Think of Bluetooth as an imaginary bridge between one electronic device and the other. In order for this connection to be established, both devices need to have a few things in common. They need to communicate on the same radio frequency and they need to speak the same language, referred to as a protocol. This protocol sets a standard for how much information is transferred between the two devices and when. Once a connection is made, Bluetooth can then be used to stream music, upload data, or broadcast information.
Types of Bluetooth Connections
Most wireless headphones, including AfterShokz, use what’s referred to as a one-to-one connection, meaning that one device is paired to another device, and additional devices cannot be added without breaking the connection with the first. Even Aeropex’s multipoint pairing feature just bounces back and forth between two different one-to-one connections.
But there are other types of Bluetooth connections. A broadcast connection allows for one Bluetooth device to transmit its signal to many different devices, and a mesh connection allows for many devices to connect with many other devices.
Bluetooth Power Classes
In addition to the different types of Bluetooth connections, Bluetooth microchips come in three different power classes. Class 3 is the least powerful class with a range of only a few feet. Not too many devices use this power class. On the opposite side of the spectrum is Class 1, the most powerful class offering a range of over 300 feet. Not too many devices have this power class either. Right in the middle is Class 2, which is what you’ll find in most Bluetooth devices including AfterShokz headphones. Class 2 offers a range of up to 33 feet.
The Benefits of Bluetooth
Why choose a Bluetooth product? One of the most obvious benefits is that it eliminates the use of wires and cords. Headphones are less restrictive and more comfortable. Computer keyboards are more visually appealing. You can upload photos from your camera or data from your fitness tracker without having to pull out a plug.

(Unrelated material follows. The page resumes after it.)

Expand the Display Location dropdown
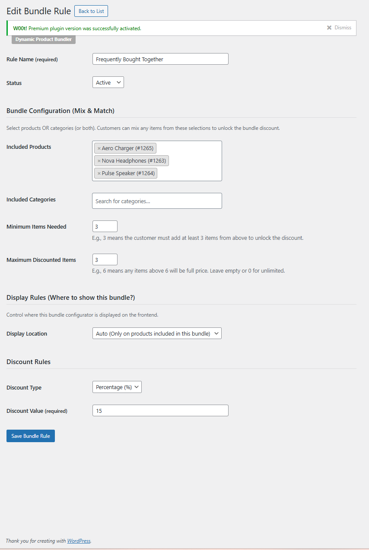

Because Bluetooth is a low-power technology, it also doesn’t require a lot of energy, so using your wireless headphones with your phone, for example, won’t drain either device.
Bluetooth is also affordable and fairly simple to use.
So what cons come with Bluetooth? Like all technology, it’s not 100% perfect all the time. You may have a day where it takes an extra minute for your devices to connect, or you may find your devices disconnected for no apparent reason. But Bluetooth connectivity issues are almost always a quick fix!
While it won’t drain your battery, Bluetooth still uses some battery, something most wired products won’t do.
The Future of Bluetooth
Bluetooth was created in 1994 and it’s here to stay. In 2017, we saw the release of Bluetooth 5 with capabilities that blew previous Bluetooth versions out of the park with a faster speed, increased broadcast capacity, and a range that peaks at 1,000 feet! While most devices haven’t made the switch to this version yet, you can expect to see a lot more of it in the future.